Deep calibration of rough stochastic volatility models

TL;DR

This paper introduces a fast and accurate calibration method for rough stochastic volatility models by combining neural network regression with traditional calibration routines, significantly reducing computational costs.

Contribution

It presents a novel approach that replaces costly Monte Carlo simulations with neural network approximations for efficient model calibration.

Findings

Neural network regression achieves high accuracy in approximating implied volatility maps.

The proposed method significantly speeds up the calibration process.

Numerical experiments demonstrate the effectiveness of the approach.

Abstract

Sparked by Al\`os, Le\'on, and Vives (2007); Fukasawa (2011, 2017); Gatheral, Jaisson, and Rosenbaum (2018), so-called rough stochastic volatility models such as the rough Bergomi model by Bayer, Friz, and Gatheral (2016) constitute the latest evolution in option price modeling.
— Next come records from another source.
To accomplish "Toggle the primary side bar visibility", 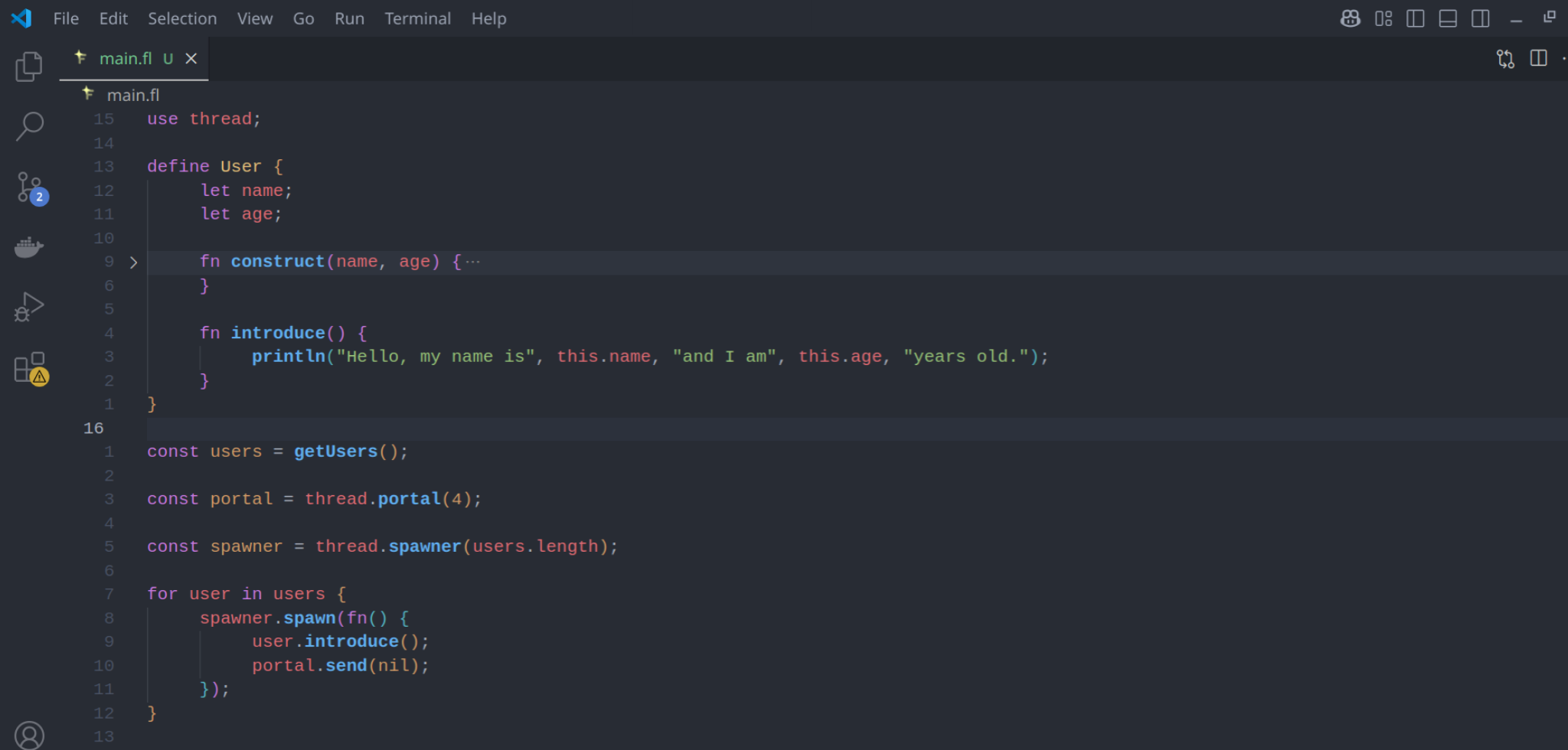I will 1416,18.
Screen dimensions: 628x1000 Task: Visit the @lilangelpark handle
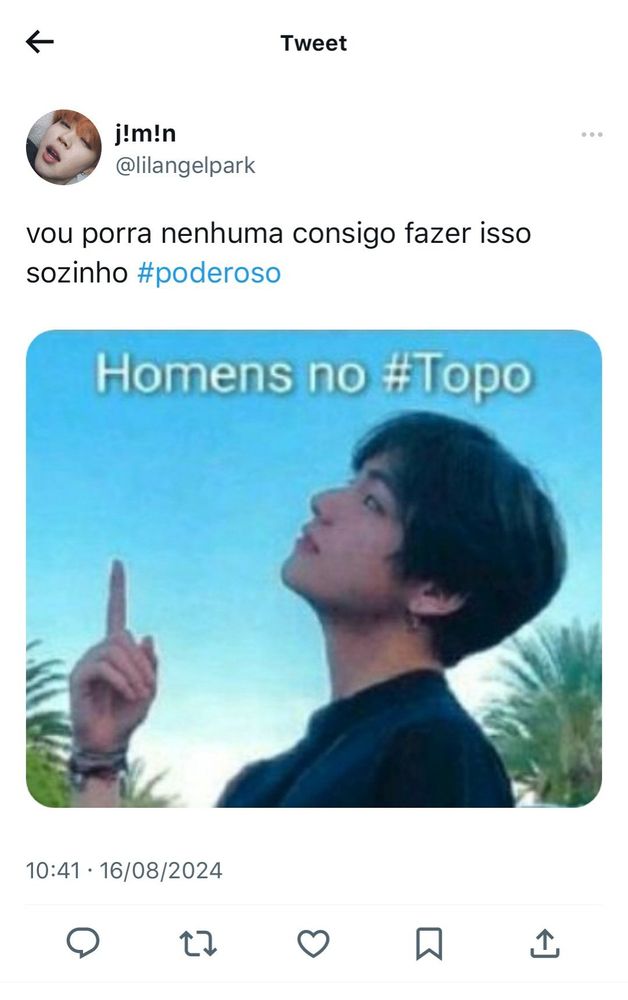coord(185,165)
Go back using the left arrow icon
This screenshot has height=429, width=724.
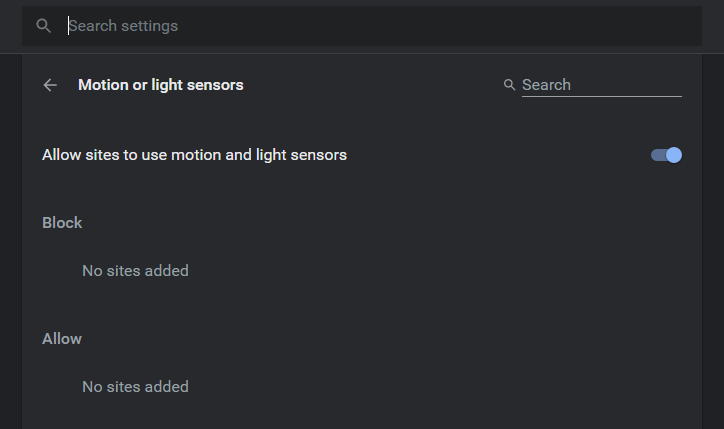[50, 85]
Unlike standard bivariate diffusion models such as Heston (1993), these non-Markovian models with fractional volatility drivers allow to parsimoniously recover key stylized facts of market implied volatility surfaces such as the exploding power-law behaviour of the at-the-money volatility skew as time to maturity goes to zero. Standard model calibration routines rely on the repetitive evaluation of the map from model parameters to Black-Scholes implied volatility, rendering calibration of many (rough) stochastic volatility models prohibitively expensive since there the map can often only be approximated by costly Monte Carlo (MC) simulations (Bennedsen, Lunde, & Pakkanen, 2017; McCrickerd & Pakkanen, 2018; Bayer et al., 2016; Horvath, Jacquier, & Muguruza, 2017). As a remedy, we propose to combine a standard Levenberg-Marquardt calibration routine with neural network regression, replacing expensive MC simulations with cheap forward runs of a neural network trained to approximate the implied volatility map. Numerical experiments confirm the high accuracy and speed of our approach.